Çok sayıda parti, platform ve derneğinin içinde yer aldığı Kürdistani İttifak Çalışması, Türk devletinin dün Zaxo’ya bağlı Perex köyünde gerçekleştirdiği katliama ilişkin ortak yazılı açıklama yaptı. “Acımız büyük ve biz Kürdistani partiler olarak bu katliamı ve insanlık suçunu en sert şekilde lanetliyoruz” denilen açıklamada, katledilenlerin ailesine ve Kürt halkına baş
Sağlığı dileğinde bulunuldu.
‘KÜRT HALKINA YÖNELİK KATLİAMLARIN DEVAMIDIR’
Açıklamada, söz konusu saldırının Kürt halkı ile Kürdistan topraklarına yönelik onlarca yıldır devam eden sistematik işgal ve katliam politikalarının bilinçli bir sonucu olduğuna dikkat çekilerek, “Roboski, Kuşkonar, Kuşağılı, Vartinis, Efrin, Serêkaniyê başta olmak üzere Kürt halkına ve sivillere yönelik gerçekleştirilen katliamların devamıdır. Dünyanın gözü önünde ve çoğunlukla egemen devletlerin desteği ile Kürt halkına karşı beslenen kadim düşmanlık politikaları şimdiye kadar benzer yüzlerce katliamın yaşanmasına neden olmuştur. Bu saldırı ile hedeflenen Kürt halkının yaşam hakkı, kimliği, varlığıdır. Ancak son saldırıda da görüldüğü gibi işgal ve savaş ısrarı bölgeyi de istikrarsızlaştırmakta, sivil katliamlara sebep olmaktadır” şeklinde ifadelere yer verildi.
BÖLGEYİ YAŞANMAZ HALE GETİRECEĞİNİN MESAJIDIR
Açıklamanın devamında şunlar kaydedildi: “Zaxo katliamının Rojava’ya yönelik işgal girişimlerinin pazarlık konusu yapıldığı İran zirvesinden hemen sonra yapılmış olması, son derece dikkat çekicidir. Bu katliamı gerçekleştiren akıl, Kürt halkına yönelik saldırılarla bölgeyi daha fazla yaşanamaz hale getireceğinin mesajını vermiştir. Türkiye yıllardır Mahmur, Şengal, Efrin, Serêkaniyê başta olmak üzere Kürt yerleşim yerlerinde sivillere karşı gerçekleştirdiği saldırı ve sebep olduğu insanlık suçlarını dünya kamuoyunun sessizliğinden ve onayından aldığı cesaretle gerçekleştiriyor.
TUTUM ALMAYA ÇAĞIRIYORUZ
Biz ilgili bütün tarafları bu saldırı ortaklığından vazgeçerek sistematik bir katliam politikasına dönüşen saldırılara karşı tutum almaya çağırıyoruz. İşlenen bu suçlara karşı Birleşmiş Milletler Adalet Divanı harekete geçmelidir. Özgür dünya 21’inci yüzyılda bu tür katliamlara ve insanlık suçlarına karşı daha fazla seyirci ve sessiz kalamaz, kalmamalıdır.

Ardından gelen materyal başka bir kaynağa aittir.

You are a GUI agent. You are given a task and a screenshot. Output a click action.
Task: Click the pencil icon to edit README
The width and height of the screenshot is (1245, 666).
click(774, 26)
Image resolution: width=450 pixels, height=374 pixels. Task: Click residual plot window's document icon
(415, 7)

SALDIRILARA MÜSAMAHA GÖSTERENLER DE AFFEDİLMEYECEKTİR
Kürdistan adına siyaset yapan partiler ve kuruluşlar da tarihi bir karar alma süreciyle karşı karşıyadır. Türkiye’nin gerçekleştirdiği bu saldırıları meşrulaştıran, gerekçelendiren ve normal gören tutumlar terk edilmelidir. Yurtsever Kürt halkının kendisine yönelik saldırılara karşı artık sabrı kalmamıştır bu saldırılara karşı gösterilen müsamahayı da asla affetmeyecektir.

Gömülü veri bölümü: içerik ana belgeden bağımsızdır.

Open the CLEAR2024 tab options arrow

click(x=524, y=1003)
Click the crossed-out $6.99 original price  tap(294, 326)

TÜRKİYE ACİLEN GÜÇLERİNİ ÇEKMELİDİR
Geçmişte de defalarca denendiği gibi Kürt ve Kürdistan sorunu bu tür katliamlarla çözülemez, Kürt halkı özgürlük ve demokrasi taleplerinden vazgeçirilemez. Türkiye’nin yapması gereken, acilen askeri güçlerini Güney ve Rojava’dan çekmesi ve Kürt halkının temsilcileriyle müzakere ve diyalog yoluyla çözüm arayışına girmesidir.”